Genetic and biochemical analysis of a novel Ambler class A beta-lactamase responsible for cefoxitin resistance in Bacteroides species.

Abstract

A clinical isolate of Bacteroides vulgatus was resistant to tetracycline, clindamycin, ampicillin, cephaloridine, cefoxitin, and other beta-lactam antibiotics except imipenem. beta-Lactam resistance was mediated by a membrane-associated, clavulanate-sensitive cephalosporinase capable of degrading cephalosporins and penicillins. Cefoxitin also was degraded but at a slow rate. The cefoxitin resistance (Fxr) determinant was cloned from B. vulgatus genomic libraries that were prepared in Escherichia coli and then mated with Bacteroides fragilis for the identification of Fxr strains.
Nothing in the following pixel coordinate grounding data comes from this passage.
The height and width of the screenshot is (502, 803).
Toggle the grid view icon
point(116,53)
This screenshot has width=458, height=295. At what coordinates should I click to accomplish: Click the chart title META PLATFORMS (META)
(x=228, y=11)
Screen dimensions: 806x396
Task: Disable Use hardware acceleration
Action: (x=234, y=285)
Analysis of B. fragilis strains with the cloned Fxr determinant revealed the presence of a new beta-lactamase protein with the physical and enzymatic properties of the beta-lactamase found in the original B. vulgatus isolate. The beta-lactamase gene (cfxA) was subcloned on a 2.2-kb DraI-HindIII fragment, and the nucleotide sequence was determined. These results showed that cfxA encoded a protein of 321 amino acids and 35,375 molecular weight. Mutant strains in which the cfxA structural gene was disrupted by insertional inactivation lost both Fxr and beta-lactamase activity. Comparison of CfxA with other beta-lactamases showed a relationship with the active-site serine beta-lactamases in the Ambler molecular class A, although CfxA had apparently diverged significantly. This was exemplified by the substitution in CfxA at 13 of 25 amino acid residues previously identified as being invariant in class A beta-lactamases. These results suggest that CfxA may represent a new class A homology group which diverged very early.